*Este artículo se publicará en la revista de 1Planet4All.
Ecologismo y educación son dos palabras que, desgraciadamente, suelen ir juntas a demasiados lugares. En artículos, charlas, debates y ponencias, vemos continuamente como muchos especialistas en el tema hacen hincapié en la capacidad que supuestamente tiene el sistema educativo a la hora de servir de contrapeso a la emergencia climática: proponen la educación en valores y la concienciación ecologista desde la niñez como una herramienta casi milagrosa a la hora de revertir el impacto climático de los seres humanos. Como si todas las personas tuviéramos la misma responsabilidad; como si el hecho de educar para la acción tuviera más efecto que la misma acción; como si el peso de nuestras consciencias fuera realmente un elemento capaz de dar la vuelta al termómetro del clima.
No quiero que se me malinterprete. Soy docente, conozco la importancia que tiene la educación a la hora de formar personas comprometidas con sus valores y su entorno. Las acciones individuales -que nacen con la enseñanza sostenible- tienen un peso que no se puede obviar: funcionan como una cadena de transmisión que conducen la sostenibilidad de unas personas a otras, mediante un sistema de prácticas cotidianas que se retroalimenta. No obstante, desde una perspectiva más amplia, esto es como si todos los habitantes de un pueblo intentaran apagar un incendio lanzando cada uno un vaso de agua a las llamas. Es totalmente insuficiente y, sobre todo, paralizante: nos damos cuenta que nuestra acción individual -en tanto que personas instruidas y comprometidas- no consigue detener el ecocidio. Entramos en un bucle de impotencia y culpabilidad que acaba por desmotivarnos del todo. Otros, sin embargo, consiguen conformarse y sentirse cómodos con pequeñas acciones que, siendo realistas, resultan totalmente inocuas para resolver el enorme problema que tenemos delante.
Si alguien me preguntara cuales son, actualmente, las herramientas imprescindibles para combatir la emergencia climática, seguro que se sorprendería al comprobar que la educación no se encuentra entre mis primeras opciones. Debemos resolver muchas cuestiones antes de plantearnos un cambio en el modelo educativo como una posible salida a la crisis climática. Necesitamos, antes de todo, de iniciativa política para reforzar la maquinaria legal y jurídica necesaria para contrarrestar el enorme impacto ecológico que están teniendo las grandes empresas multinacionales en nuestra sociedad. Una batería de leyes, aranceles, prohibiciones, nacionalizaciones, cambios en el modelo laboral y productivo e impuestos que graven toda práctica que ponga en riesgo nuestro frágil ecosistema. Lo público debe entrar de lleno en las entrañas del mercado para detener su voracidad implacable. Nos detendremos aquí; la extensión y orientación de este breve artículo no nos permite extendernos en este aspecto.

Registros aportados:
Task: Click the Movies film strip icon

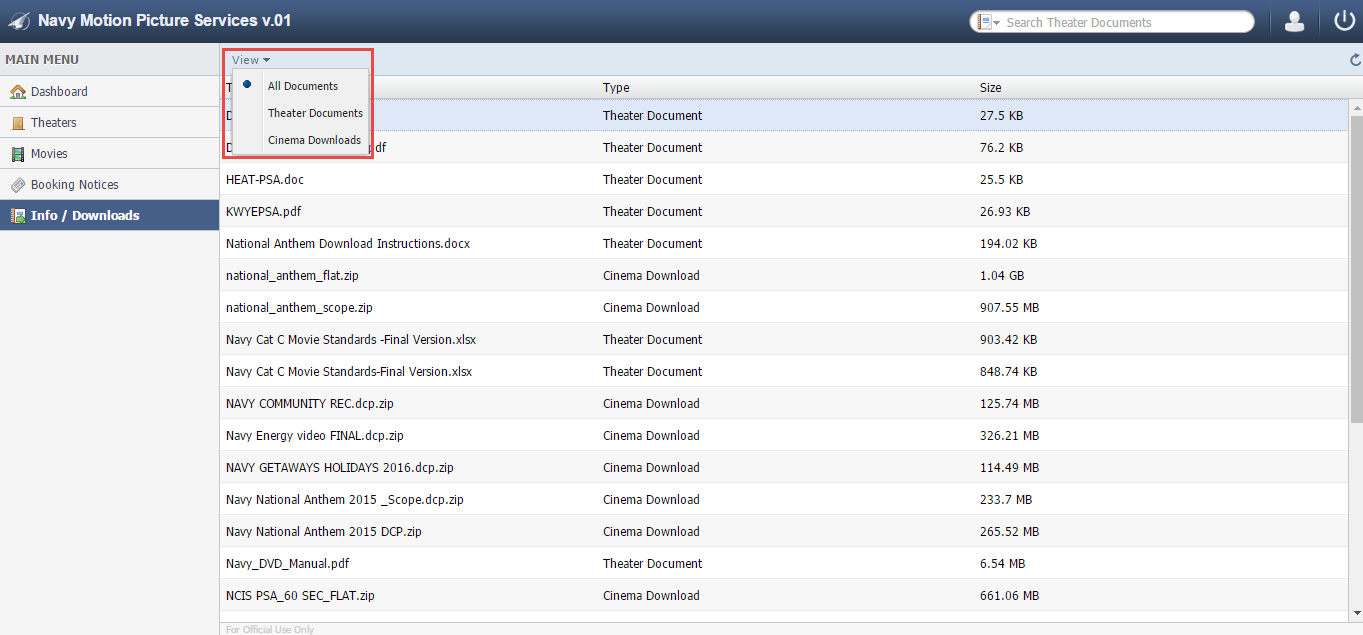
---
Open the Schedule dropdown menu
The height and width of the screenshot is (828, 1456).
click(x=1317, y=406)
...
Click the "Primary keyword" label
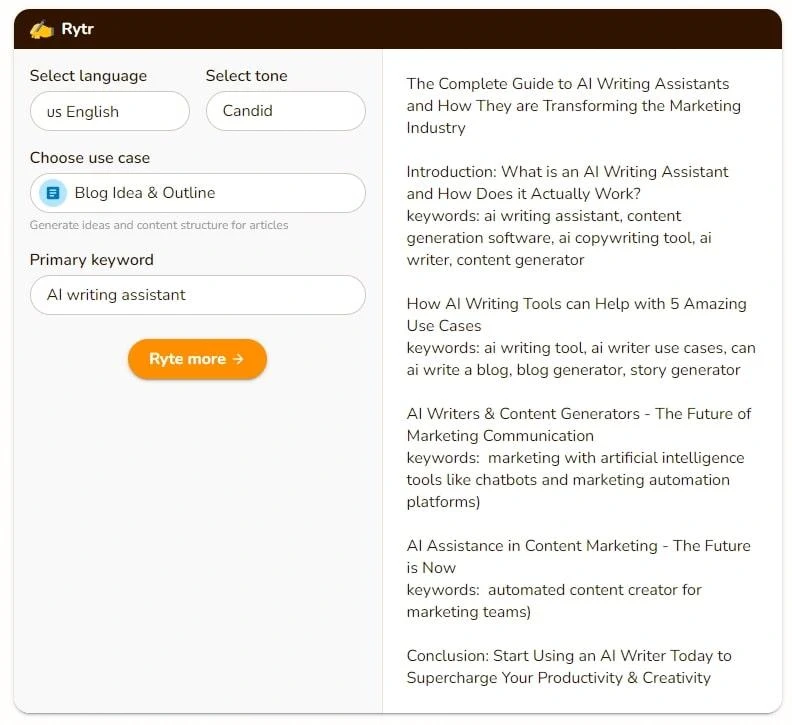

Tarea a realizar: Por favor, ¿qué profesión dice tener quien escribe la sección del documento? Las filas no hacen falta para resolver lo que se pide.

Solución detallada: Es docente.